When a child (and particularly a very young child) presents initially with seizures, the focus of caretakers and clinicians is reducing the frequency and intensity of the seizures and investigating their causes. It is usually only later, when the seizures are under control, that a range of language, cognitive, social, behavioral, and sleep problems emerge or become recognized.³³ About 30% of children with autism also have epilepsy,³⁴ but it is still not known how often a shared underlying cause accounts for both disorders. However, seizures are often activated in sleep. So, when evaluating a child with autism who experiences unusual repetitive sleep-associated behaviors (or possible parasomnias), one should maintain a high index of suspicion of a possible underlying seizure disorder. Despite the technical challenges of studying these children (who may well be aversive to the investigations required), full EEG and polysomnography are often essential.

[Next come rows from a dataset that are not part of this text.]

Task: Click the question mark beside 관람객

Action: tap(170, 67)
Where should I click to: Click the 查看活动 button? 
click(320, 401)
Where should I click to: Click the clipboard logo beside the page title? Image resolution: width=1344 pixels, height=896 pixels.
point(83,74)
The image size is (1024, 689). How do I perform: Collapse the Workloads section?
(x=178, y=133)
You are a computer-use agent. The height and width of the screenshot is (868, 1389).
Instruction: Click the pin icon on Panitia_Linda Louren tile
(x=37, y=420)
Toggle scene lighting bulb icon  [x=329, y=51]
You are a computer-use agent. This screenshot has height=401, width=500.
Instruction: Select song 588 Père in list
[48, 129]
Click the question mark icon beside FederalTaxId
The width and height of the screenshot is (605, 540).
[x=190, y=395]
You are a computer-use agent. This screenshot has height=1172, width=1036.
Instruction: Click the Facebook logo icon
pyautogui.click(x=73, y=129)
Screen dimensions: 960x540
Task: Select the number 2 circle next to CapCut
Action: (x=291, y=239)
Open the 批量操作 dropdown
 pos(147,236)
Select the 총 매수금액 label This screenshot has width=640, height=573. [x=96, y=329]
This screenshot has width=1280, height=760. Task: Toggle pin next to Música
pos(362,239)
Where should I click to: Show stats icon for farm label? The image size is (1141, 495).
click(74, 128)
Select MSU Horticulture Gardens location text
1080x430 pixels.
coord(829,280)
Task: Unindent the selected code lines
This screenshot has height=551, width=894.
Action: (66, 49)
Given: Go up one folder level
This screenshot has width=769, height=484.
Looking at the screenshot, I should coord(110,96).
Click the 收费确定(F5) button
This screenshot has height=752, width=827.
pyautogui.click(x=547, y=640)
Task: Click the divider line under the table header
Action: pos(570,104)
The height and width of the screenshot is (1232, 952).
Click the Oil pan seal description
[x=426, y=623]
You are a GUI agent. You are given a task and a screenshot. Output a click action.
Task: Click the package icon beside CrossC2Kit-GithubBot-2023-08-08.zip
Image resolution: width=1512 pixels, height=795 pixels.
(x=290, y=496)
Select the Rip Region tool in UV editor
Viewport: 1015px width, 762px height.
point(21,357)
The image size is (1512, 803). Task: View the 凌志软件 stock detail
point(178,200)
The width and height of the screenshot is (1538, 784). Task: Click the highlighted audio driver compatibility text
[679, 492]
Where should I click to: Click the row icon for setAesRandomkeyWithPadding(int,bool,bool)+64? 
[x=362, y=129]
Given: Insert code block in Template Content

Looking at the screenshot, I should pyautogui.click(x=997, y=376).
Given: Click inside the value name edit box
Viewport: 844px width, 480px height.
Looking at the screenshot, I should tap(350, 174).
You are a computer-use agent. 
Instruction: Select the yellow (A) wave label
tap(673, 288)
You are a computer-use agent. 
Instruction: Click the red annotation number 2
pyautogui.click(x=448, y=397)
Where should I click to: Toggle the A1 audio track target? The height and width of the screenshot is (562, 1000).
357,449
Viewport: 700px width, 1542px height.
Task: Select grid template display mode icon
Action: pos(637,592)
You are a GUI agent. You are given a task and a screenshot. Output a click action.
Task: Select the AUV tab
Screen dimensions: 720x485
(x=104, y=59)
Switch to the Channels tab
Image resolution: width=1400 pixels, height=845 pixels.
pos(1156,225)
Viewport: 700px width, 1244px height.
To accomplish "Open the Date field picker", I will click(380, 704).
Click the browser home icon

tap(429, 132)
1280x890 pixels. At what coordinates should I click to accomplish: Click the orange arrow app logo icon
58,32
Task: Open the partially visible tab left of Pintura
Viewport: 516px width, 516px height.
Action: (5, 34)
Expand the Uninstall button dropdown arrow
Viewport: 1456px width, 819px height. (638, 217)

For additional information on epilepsy and sleep, also see Chapter 44.

Co-morbidities in ASD

Unfortunately, much of the sleep and ASD research has sought to study pure groups of children with ASD. While this approach has certain advantages, it also reduces the generalizability to the real clinical situation where comorbidity of both medical and psychiatric conditions is the rule.³⁵

When the prevalence of current comorbid DSM-IV disorders was carefully assessed in children and adolescents with ASD, 72% were diagnosed with at least one comorbid disorder.³⁵ Anxiety disorders (41%) and ADHD (31%) were the most common, but higher rates of obsessive–compulsive disorder, oppositional defiant disorder, and tic disorders were also present. Many of these disorders are themselves associated with sleep problems (see Chapters 15 and 46), and their frequency in children with ASD suggests they should not be ignored. Clinically, we have observed that there is often an additive effect, where the prolonged sleep latency and bedtime resistance commonly seen in children with ADHD³⁶ is exacerbated in ASD by an additional degree of cognitive rigidity and by a lack of empathy regarding the sleep of other family members.